Tasks for this exercise:
#1 In the context quality comparison notebook, how many questions were randomly picked for the evaluations?
#2 Please resume the context quality comparison notebook after its last line.

Document section:
# Context Quality Comparison 

**Overview**: In this notebook, we will compare the quality of retrieved context from Cohere's and OpenAI's embedding models. We have used cosine similarity metric to retrieve the context from the given corpus.

We have used Uptrain Standard Eval - Context Relevance to make a judegement on which model is good for the context retrieval purpose.


Embed v3 is cohere's latest and most advanced embeddings model. Embed v3 offers state-of-the-art performance per trusted MTEB and BEIR benchmarks. One of the key improvements in Embed v3 is its ability to evaluate how well a query matches a document's topic and assesses the overall quality of the content. This means that it can rank the highest-quality documents at the top, which is especially helpful when dealing with noisy datasets.

On the other hand, OpenAI's text-embedding-ada-002 outperforms all the old embedding models on text search, code search, and sentence similarity tasks and gets comparable performance on text classification. 

For our evaluations, we have used Financial QA dataset. The FiQA dataset has roughly 6,000 questions and 57,000 answers. Financial QA is hard because the vocabularies are context specific. In this experiment, we have randomly picked 100 questions and performed our evaluations on top of it. 

In [1]:
import json 
import polars as pl
import os

url = "https://uptrain-assets.s3.ap-south-1.amazonaws.com/data/context_quality_analysis.jsonl"

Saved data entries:
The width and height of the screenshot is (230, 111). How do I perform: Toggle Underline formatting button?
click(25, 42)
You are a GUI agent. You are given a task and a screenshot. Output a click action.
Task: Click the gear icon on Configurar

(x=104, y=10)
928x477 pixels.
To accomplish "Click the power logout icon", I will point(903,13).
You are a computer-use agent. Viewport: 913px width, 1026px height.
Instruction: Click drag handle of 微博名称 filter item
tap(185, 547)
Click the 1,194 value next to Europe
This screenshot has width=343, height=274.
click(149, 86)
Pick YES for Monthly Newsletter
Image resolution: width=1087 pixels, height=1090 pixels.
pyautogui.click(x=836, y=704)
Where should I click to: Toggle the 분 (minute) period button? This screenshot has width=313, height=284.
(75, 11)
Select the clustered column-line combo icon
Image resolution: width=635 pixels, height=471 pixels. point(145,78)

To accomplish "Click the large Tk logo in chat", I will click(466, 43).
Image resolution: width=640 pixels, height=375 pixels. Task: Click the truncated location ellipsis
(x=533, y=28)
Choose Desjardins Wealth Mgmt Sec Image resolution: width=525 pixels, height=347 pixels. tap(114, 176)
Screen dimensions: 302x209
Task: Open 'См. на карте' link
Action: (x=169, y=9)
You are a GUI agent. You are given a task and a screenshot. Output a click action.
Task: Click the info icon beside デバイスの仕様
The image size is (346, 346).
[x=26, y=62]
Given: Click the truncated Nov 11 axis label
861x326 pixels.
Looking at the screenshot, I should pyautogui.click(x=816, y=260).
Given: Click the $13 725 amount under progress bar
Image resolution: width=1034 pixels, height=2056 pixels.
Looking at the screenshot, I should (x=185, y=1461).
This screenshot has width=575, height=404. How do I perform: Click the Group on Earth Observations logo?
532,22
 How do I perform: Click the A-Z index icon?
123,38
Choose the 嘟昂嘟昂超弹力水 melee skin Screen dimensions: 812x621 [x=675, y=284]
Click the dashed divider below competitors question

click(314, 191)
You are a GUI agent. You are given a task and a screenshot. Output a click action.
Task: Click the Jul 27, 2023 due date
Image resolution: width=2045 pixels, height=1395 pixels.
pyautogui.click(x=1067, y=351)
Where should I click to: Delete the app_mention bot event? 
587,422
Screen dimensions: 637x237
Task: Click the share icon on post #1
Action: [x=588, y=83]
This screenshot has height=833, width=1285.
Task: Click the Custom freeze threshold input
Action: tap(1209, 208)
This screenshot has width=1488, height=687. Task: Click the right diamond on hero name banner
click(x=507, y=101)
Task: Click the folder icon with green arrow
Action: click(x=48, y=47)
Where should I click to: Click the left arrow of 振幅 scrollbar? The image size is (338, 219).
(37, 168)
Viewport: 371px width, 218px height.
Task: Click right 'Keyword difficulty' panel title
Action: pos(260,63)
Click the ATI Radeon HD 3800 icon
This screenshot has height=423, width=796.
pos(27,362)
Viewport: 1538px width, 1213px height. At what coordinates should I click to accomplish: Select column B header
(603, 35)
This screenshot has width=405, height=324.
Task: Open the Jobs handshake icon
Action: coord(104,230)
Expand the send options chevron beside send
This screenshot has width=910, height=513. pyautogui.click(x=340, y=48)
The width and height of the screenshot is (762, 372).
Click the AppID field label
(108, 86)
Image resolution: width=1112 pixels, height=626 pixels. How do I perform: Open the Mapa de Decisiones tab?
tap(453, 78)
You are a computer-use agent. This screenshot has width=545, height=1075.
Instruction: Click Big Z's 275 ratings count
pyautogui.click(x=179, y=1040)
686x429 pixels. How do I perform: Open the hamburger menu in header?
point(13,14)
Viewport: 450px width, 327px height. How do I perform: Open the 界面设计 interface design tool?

Responses to the tasks:
#1 100 questions.

#2
dataset_path = os.path.join('./', "context_quality_analysis.jsonl")

if not os.path.exists(dataset_path):
    import httpx
    r = httpx.get(url)
    with open(dataset_path, "wb") as f:
        f.write(r.content)
        


In [2]:
dataset= pl.read_ndjson(dataset_path)

In [3]:
dataset

question,ground_truth,context,embedding_model
str,str,str,str
"""Am I exposed t…","""""Yes, you're s…","""The value of a…","""cohere"""
"""Am I exposed t…","""""Yes, you're s…","""Your definitio…","""openai"""
"""What happen in…","""""But what happ…","""If you sold bo…","""cohere"""
"""What happen in…","""""But what happ…","""1) Yes, both o…","""openai"""
"""How to use a c…","""""You must buy …","""""You must buy …","""cohere"""
"""How to use a c…","""""You must buy …","""""You must buy …","""openai"""
"""Where do I fin…","""I agree that a…","""""These warrant…","""cohere"""
"""Where do I fin…","""I agree that a…","""""These warrant…","""openai"""
"""How do we know…","""For a company …","""Generally the …","""cohere"""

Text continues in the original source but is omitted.